Posts tagged ‘Hindu Marriage Act 1955’


In Y. Narashimaha Rao and others V/s Y. Venkatalakshmi and another reported in 1991 SCC (Cri) 626, the Honorable Supreme Court has extensively dealt with the rules for recognizing foreign matrimonial judgments in India.Relying on provision of Sec.13 of CPC and giving a wider interpretation of the same, the Supreme Court held as follows:

1) A foreign matrimonial judgment will not be recognized in India if it is not pronounced by a court of competent jurisdiction. The court shall be that court which the act or law under which the parties are married recognizes as the court of competent jurisdiction to entertain the matrimonial dispute. However if both parties voluntarily and unconditionally subject to the jurisdiction of the foreign court, then the same will be applicable.
For eg, as per the Hindu Marriage Act 1955, the jurisdictional court is the court within whose local limits,
a)The marriage was solemnized.
b)The respondent at the time of the petition resides or
c)Parties last resided together.
Hence a foreign court which does not qualify any of these descriptions cannot be a competent court to decide upon a Hindu marriage.

2) If the foreign judgments is not given on the merits of the case, then the Indian courts does not recognize the same. This is further interpreted as follows:
a) Decision of the foreign court shall be on the ground available under the law under which the parties are married. For instance irretrievable breakdown of marriage is not yet a ground for divorce of Hindu Marriage in India even though the Honorable Supreme Court by exercising powers under article 142 of the constitution has granted divorce in few cases under this ground.Hence to summarize, if a foreign court grants divorce in a Hindu Marriage on the ground of the irretrievable breakdown of marriage, then the same shall not be recognized in India.

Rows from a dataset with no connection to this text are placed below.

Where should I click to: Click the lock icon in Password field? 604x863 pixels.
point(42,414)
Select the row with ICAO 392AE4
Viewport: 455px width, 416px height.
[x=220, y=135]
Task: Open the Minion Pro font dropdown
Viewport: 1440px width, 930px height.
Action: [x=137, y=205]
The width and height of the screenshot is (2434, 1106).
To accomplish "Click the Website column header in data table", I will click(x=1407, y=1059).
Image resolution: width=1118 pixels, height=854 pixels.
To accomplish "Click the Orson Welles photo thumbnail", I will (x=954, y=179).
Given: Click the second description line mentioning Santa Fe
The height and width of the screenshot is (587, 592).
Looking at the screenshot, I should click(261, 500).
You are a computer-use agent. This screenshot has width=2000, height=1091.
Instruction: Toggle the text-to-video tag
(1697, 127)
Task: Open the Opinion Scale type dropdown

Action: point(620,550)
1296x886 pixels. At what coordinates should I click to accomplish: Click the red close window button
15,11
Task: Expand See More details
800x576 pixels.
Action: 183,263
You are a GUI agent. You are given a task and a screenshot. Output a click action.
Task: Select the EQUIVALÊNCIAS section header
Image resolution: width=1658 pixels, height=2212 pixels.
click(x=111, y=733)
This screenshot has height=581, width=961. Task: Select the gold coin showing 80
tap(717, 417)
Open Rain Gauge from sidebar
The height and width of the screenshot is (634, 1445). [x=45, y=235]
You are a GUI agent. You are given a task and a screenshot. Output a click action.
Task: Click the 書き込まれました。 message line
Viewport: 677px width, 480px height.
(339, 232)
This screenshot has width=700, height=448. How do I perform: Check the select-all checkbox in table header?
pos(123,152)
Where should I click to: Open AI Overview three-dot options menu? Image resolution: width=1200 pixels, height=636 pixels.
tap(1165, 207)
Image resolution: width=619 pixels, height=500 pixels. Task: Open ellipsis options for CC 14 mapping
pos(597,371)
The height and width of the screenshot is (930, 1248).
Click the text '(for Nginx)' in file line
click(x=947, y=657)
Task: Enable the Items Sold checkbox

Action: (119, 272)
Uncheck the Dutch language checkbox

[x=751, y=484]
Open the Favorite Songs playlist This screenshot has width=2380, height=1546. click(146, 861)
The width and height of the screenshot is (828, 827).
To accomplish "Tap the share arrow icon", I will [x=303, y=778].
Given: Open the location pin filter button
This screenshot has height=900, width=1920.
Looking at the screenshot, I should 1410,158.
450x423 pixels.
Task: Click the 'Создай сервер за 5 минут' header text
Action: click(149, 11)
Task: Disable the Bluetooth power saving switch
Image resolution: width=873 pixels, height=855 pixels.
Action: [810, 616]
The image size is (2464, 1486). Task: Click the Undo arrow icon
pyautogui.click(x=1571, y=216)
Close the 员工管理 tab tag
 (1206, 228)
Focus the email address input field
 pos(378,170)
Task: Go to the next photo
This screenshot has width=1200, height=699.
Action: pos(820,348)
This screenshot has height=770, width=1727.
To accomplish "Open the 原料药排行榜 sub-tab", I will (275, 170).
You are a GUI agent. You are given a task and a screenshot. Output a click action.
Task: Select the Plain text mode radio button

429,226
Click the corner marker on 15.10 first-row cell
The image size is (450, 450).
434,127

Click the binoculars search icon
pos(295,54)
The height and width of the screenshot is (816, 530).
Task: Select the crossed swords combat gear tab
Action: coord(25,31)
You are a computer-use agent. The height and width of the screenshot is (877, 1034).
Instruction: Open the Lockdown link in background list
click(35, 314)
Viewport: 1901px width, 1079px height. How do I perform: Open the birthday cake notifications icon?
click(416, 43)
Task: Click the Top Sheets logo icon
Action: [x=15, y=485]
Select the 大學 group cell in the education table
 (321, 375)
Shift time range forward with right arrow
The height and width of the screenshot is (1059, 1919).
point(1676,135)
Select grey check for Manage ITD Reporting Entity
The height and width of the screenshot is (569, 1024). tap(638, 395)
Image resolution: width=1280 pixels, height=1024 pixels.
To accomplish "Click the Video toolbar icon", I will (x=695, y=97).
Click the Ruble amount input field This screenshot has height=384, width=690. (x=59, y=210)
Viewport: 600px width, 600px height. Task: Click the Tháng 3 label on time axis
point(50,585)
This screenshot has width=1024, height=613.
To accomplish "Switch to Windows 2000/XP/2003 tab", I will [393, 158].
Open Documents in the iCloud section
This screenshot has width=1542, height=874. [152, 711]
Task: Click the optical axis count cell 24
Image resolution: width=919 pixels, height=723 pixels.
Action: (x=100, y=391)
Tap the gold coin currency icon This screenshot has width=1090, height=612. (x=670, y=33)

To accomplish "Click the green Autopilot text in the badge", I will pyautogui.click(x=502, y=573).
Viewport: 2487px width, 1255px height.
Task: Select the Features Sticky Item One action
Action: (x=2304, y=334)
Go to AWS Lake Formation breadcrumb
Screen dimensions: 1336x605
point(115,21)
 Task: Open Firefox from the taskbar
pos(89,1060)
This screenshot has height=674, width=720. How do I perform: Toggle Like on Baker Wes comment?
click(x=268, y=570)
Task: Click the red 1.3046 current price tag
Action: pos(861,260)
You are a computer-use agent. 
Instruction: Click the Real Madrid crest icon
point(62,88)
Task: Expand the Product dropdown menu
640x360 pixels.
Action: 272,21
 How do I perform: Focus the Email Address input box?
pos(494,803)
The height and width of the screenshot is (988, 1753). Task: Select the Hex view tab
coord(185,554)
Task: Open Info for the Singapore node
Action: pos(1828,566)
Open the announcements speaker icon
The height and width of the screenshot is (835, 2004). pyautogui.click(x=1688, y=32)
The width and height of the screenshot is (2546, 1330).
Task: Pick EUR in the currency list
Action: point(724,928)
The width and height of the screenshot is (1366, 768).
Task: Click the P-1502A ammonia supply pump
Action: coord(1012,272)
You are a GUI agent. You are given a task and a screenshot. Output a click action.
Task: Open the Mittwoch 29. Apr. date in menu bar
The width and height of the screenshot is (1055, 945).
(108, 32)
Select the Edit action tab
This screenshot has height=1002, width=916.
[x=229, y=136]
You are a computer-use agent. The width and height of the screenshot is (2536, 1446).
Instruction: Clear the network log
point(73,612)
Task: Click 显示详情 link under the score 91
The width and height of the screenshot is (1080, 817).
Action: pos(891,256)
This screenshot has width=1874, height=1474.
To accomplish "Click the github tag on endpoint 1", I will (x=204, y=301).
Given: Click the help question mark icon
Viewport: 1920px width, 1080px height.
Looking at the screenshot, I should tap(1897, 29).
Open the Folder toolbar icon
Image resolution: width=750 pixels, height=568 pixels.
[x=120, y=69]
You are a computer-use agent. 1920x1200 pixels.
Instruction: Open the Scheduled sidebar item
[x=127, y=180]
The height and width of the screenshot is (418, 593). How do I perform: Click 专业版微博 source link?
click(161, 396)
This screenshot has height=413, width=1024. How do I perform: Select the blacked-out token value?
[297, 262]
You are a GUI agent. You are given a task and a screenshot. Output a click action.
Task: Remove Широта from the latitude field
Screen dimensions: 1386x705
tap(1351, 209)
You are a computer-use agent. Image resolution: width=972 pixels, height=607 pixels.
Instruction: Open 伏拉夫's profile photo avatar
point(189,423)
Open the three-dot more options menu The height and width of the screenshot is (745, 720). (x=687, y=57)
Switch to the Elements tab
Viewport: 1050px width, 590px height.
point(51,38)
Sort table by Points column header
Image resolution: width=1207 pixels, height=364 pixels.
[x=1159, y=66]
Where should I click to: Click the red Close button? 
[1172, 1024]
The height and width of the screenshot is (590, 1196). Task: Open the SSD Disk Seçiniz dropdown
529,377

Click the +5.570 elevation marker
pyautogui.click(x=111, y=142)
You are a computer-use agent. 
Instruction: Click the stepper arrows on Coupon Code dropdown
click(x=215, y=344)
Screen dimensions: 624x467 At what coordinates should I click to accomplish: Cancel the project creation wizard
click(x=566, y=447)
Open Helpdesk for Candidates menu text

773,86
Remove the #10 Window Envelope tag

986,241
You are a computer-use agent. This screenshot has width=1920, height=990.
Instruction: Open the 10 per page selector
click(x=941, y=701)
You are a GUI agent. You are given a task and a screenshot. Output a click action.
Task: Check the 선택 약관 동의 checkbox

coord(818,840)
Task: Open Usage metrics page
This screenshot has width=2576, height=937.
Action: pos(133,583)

b) The Respondent to the matrimonial proceedings shall be duly served and unconditionally submit himself/herself to the jurisdiction of the court and contest the claim or agrees to the passing of the decree with/without appearance.

3) If the matrimonial judgment is based on the refusal to recognize the laws of India in cases where such law is applicable, the decision of the foreign court is not recognized in India. Marriages in India are either under customary or the statutory law in force here. Hence the only law that is applicable to the matrimonial dispute is the one under which parties are married and no other law.

4) A foreign matrimonial judgment will be recognized in India only if the proceedings are not opposed to natural justice. This includes a) Duly serving the respondent with the process of the court.
b) Ascertaining whether the respondent was in a position to present/ represent himself/herself and contest the proceedings effectively.
c) The court shall require the Petitioner to make necessary provisions for the Respondent to defend including the cost of travel, residence and litigation if necessary.

5) If the Foreign matrimonial judgment is obtained by fraud, then the same will not be applicable in India. The fraud may be in relation to the merits of the case or in relation to the jurisdiction of the courts. This aspect was covered by Honorable Supreme Court in the decision Smt.Satya V/s Theja Singh (AIR 1975 SC 105).

6) Similarly if a foreign judgment sustains a claim founded on a breach of any law in force in India the same is not applicable in India.